==== PROVIDED DATA ====

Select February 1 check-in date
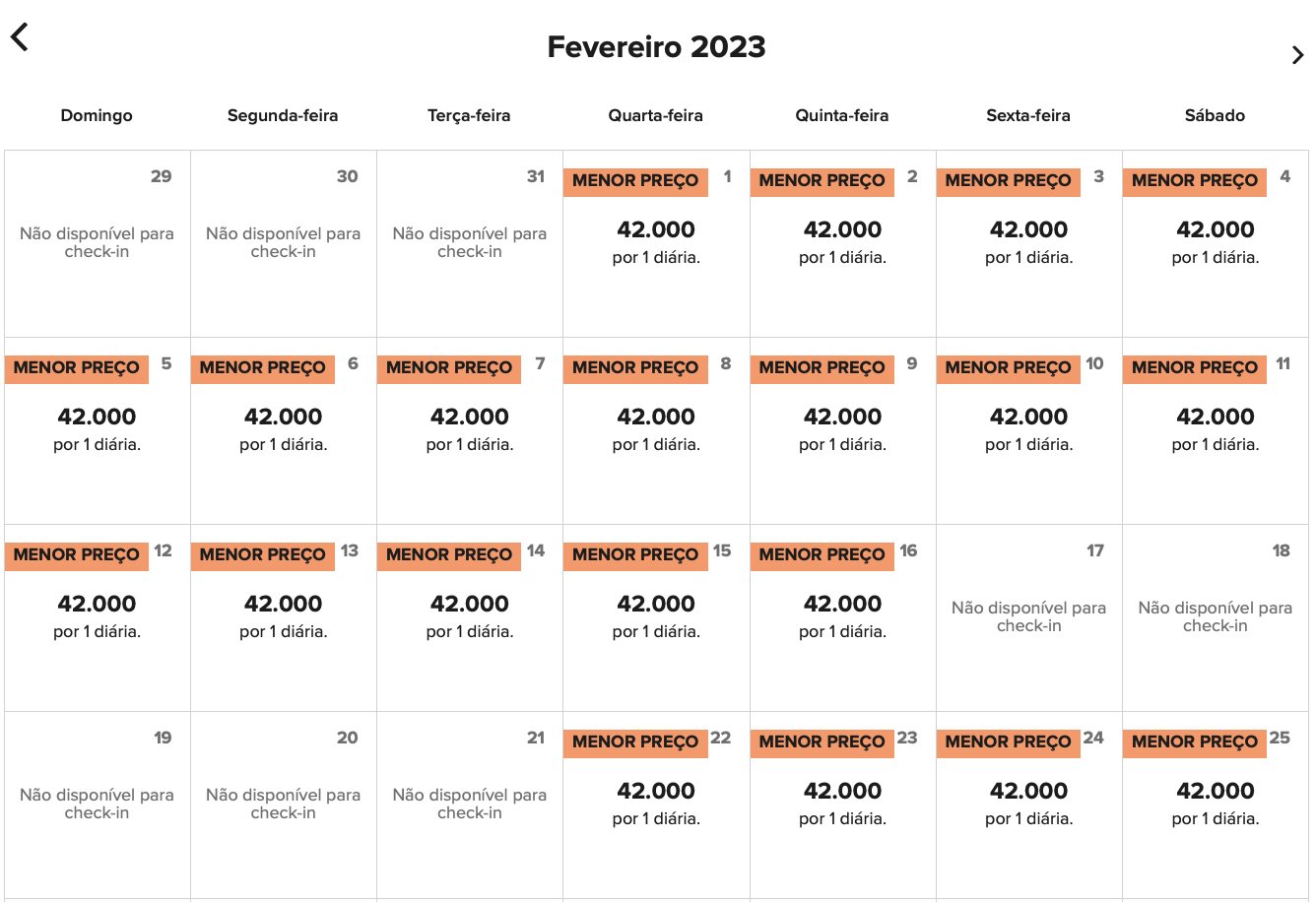1316x902 pixels. (x=656, y=243)
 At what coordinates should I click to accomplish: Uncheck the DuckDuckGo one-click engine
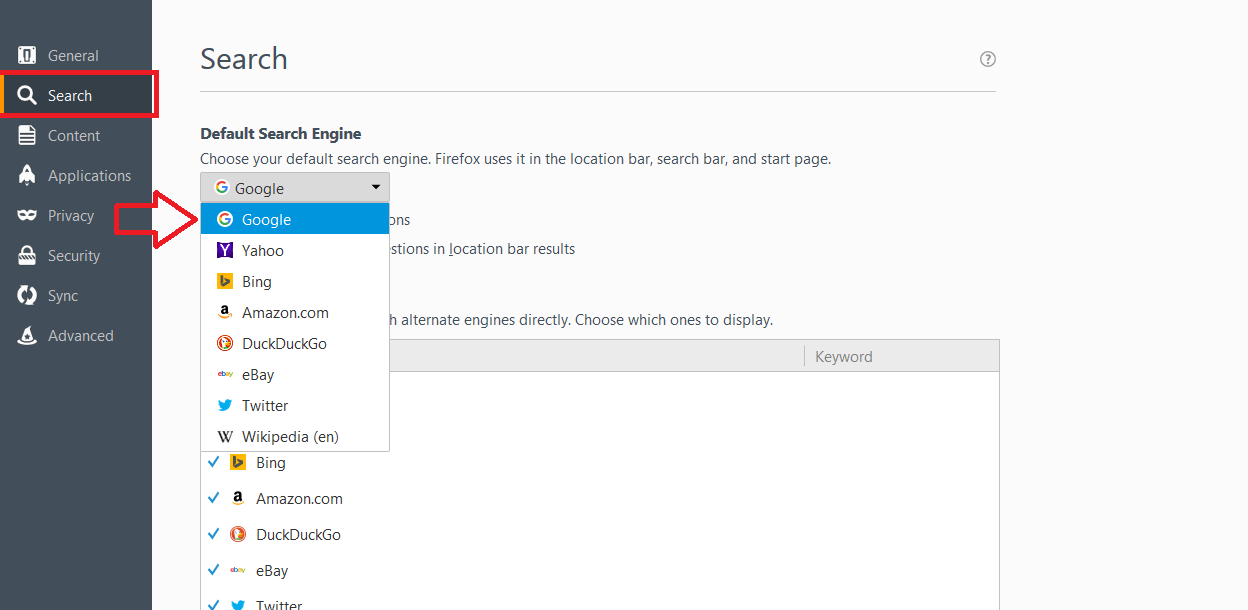click(214, 535)
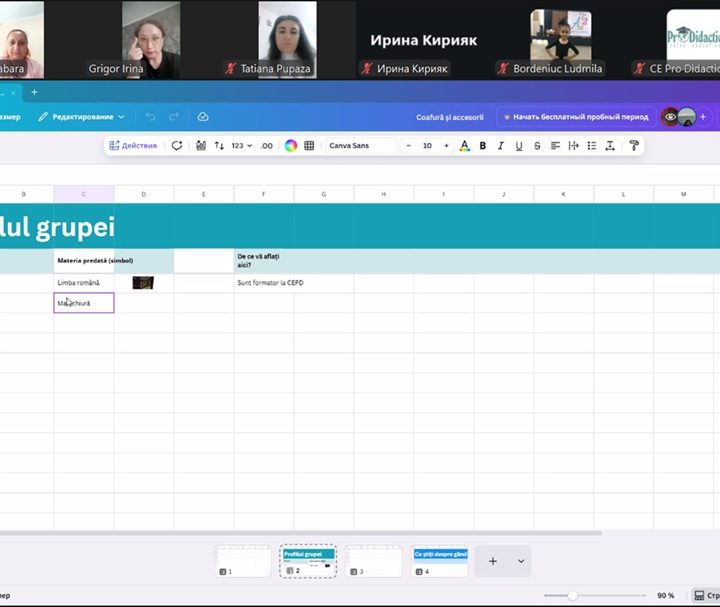Screen dimensions: 720x607
Task: Click the color wheel icon in toolbar
Action: coord(290,146)
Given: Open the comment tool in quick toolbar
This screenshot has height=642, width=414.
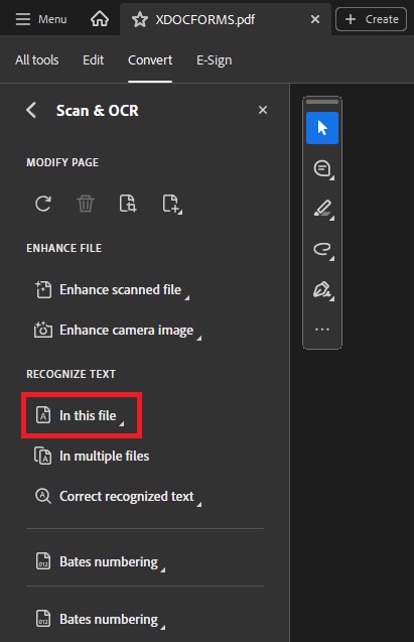Looking at the screenshot, I should click(323, 169).
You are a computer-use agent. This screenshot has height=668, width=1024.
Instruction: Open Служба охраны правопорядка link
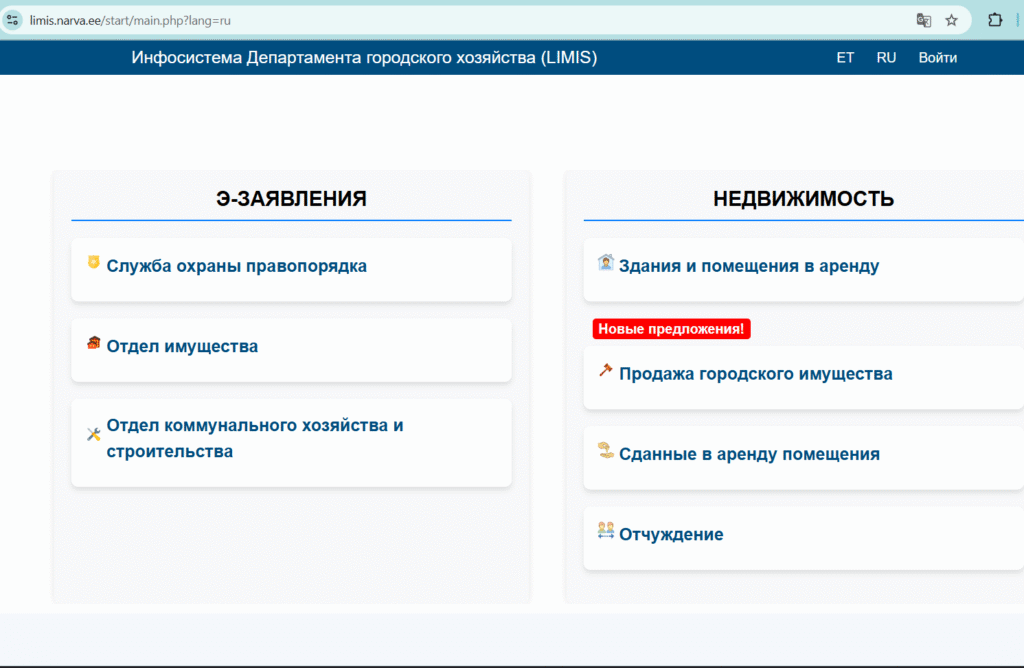(x=237, y=266)
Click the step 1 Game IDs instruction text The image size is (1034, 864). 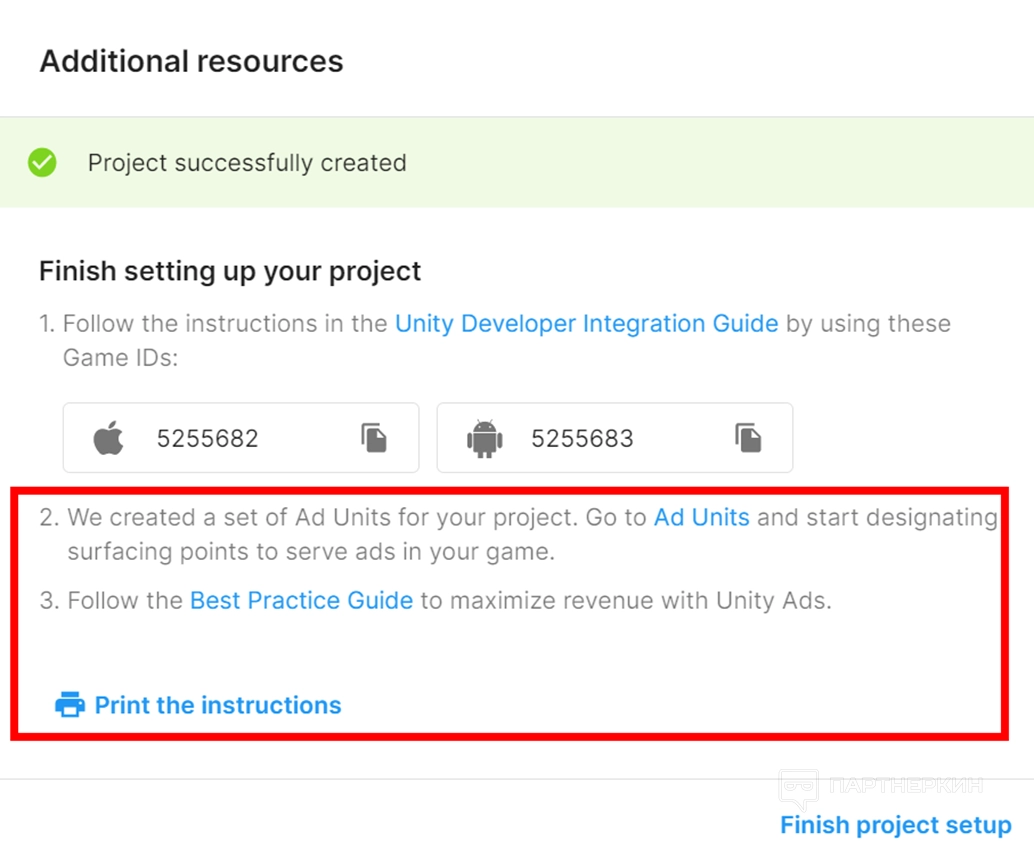coord(120,357)
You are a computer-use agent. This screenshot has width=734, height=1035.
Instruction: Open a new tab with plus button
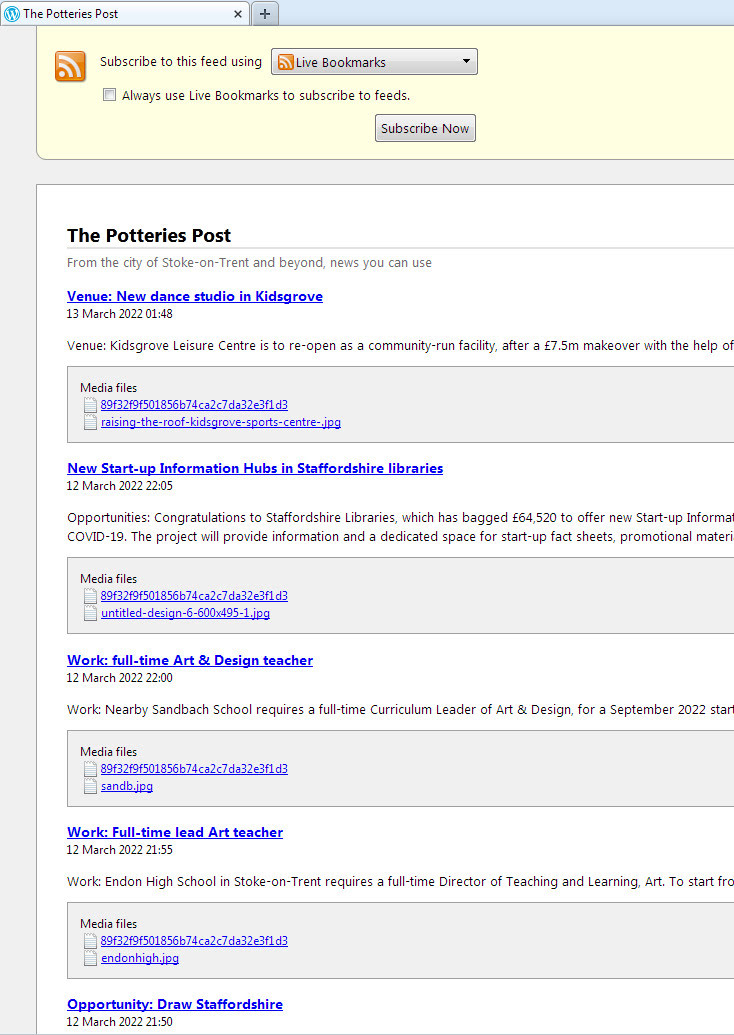pyautogui.click(x=265, y=14)
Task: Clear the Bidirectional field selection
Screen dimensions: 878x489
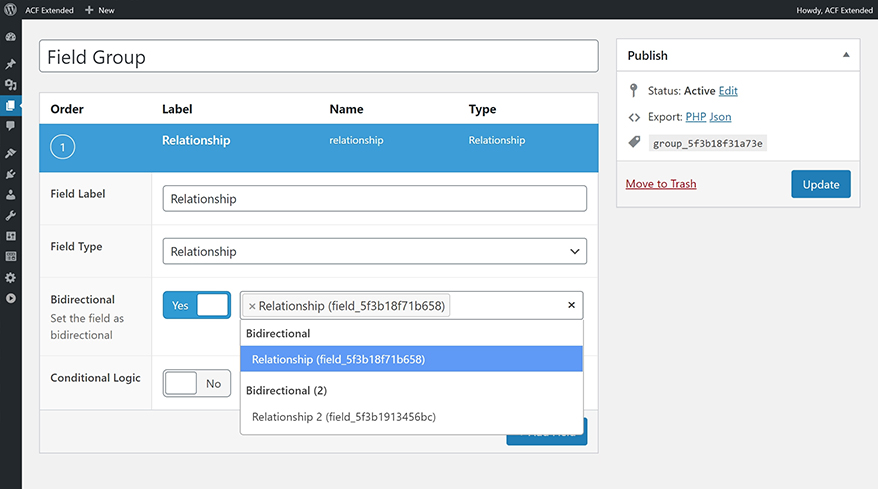Action: pyautogui.click(x=571, y=306)
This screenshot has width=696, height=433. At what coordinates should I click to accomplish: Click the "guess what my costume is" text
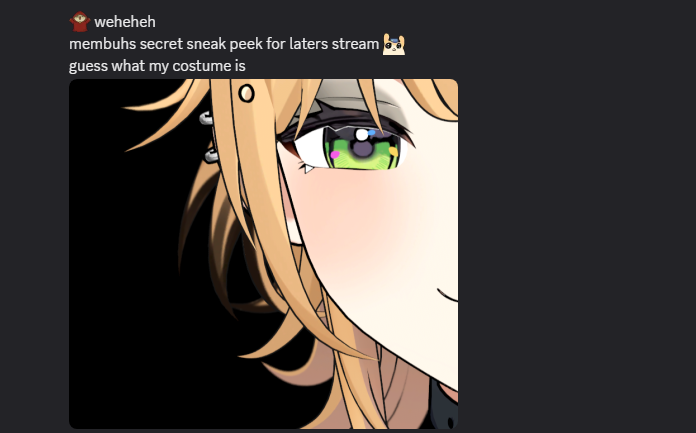point(157,66)
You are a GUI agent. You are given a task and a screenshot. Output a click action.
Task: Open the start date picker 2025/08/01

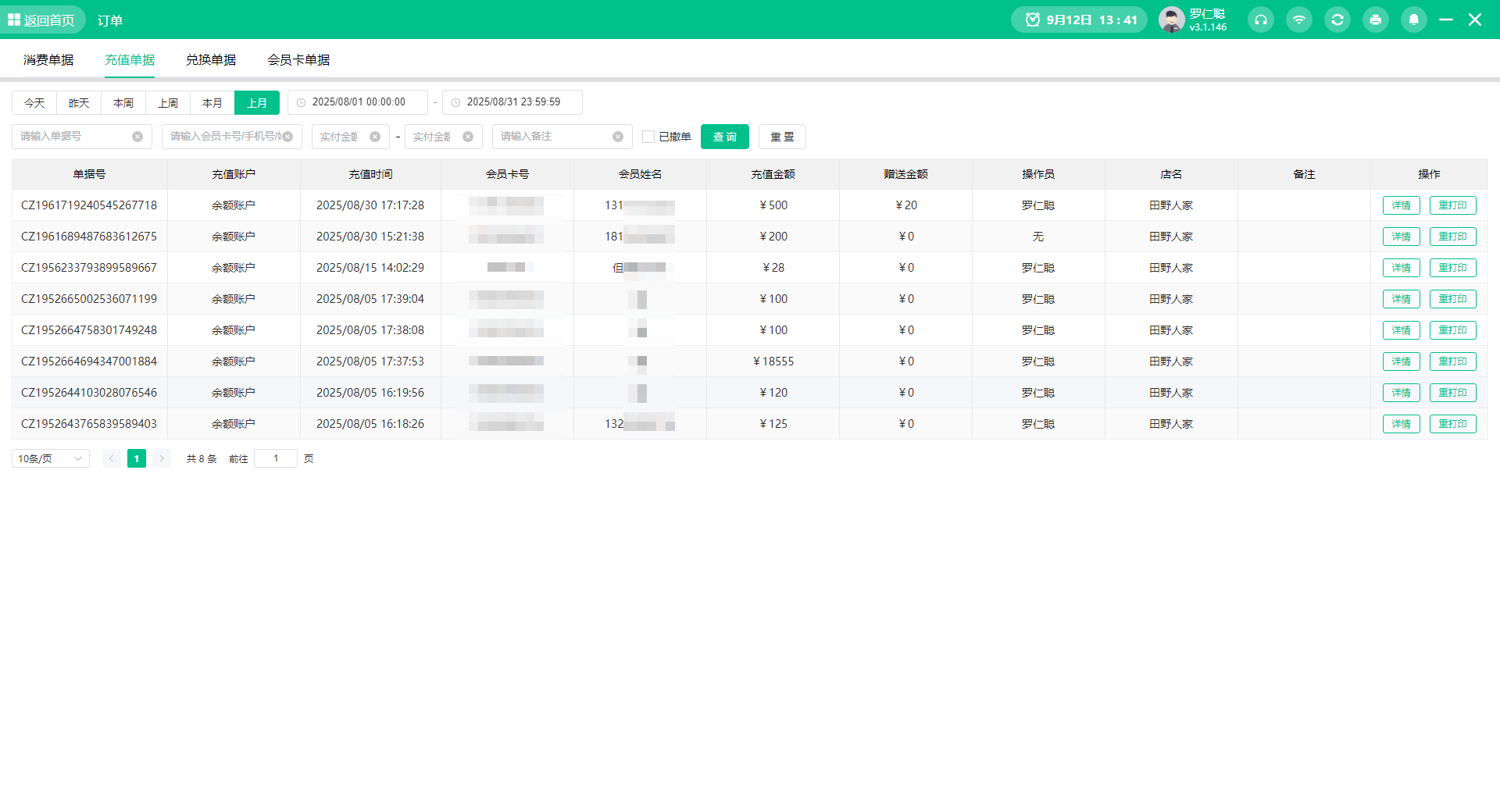pos(358,102)
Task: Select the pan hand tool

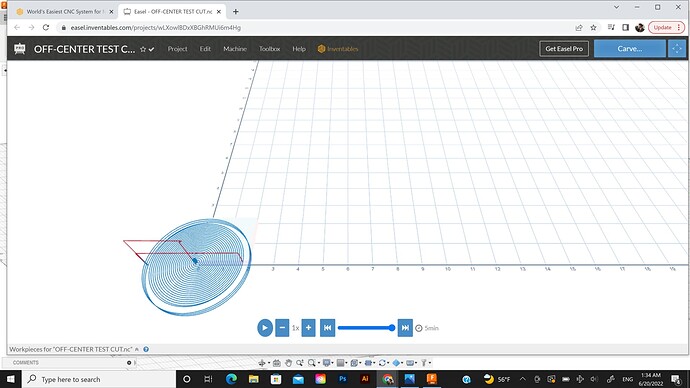Action: tap(288, 363)
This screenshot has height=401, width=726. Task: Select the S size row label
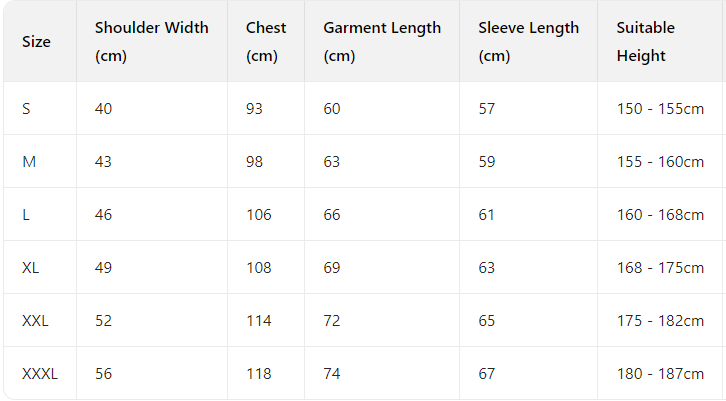pos(26,108)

====

Collect every line with the string "agent" from the records, and copy each.

▶ _SOLUTION TO THE EXERCISE_
You are a computer-use agent. This screenshot has height=668, width=1024.
You are a computer-use agent. This screenshot has width=734, height=1035.
You are a GUI agent. You are given a task and a screenshot. Output a click action.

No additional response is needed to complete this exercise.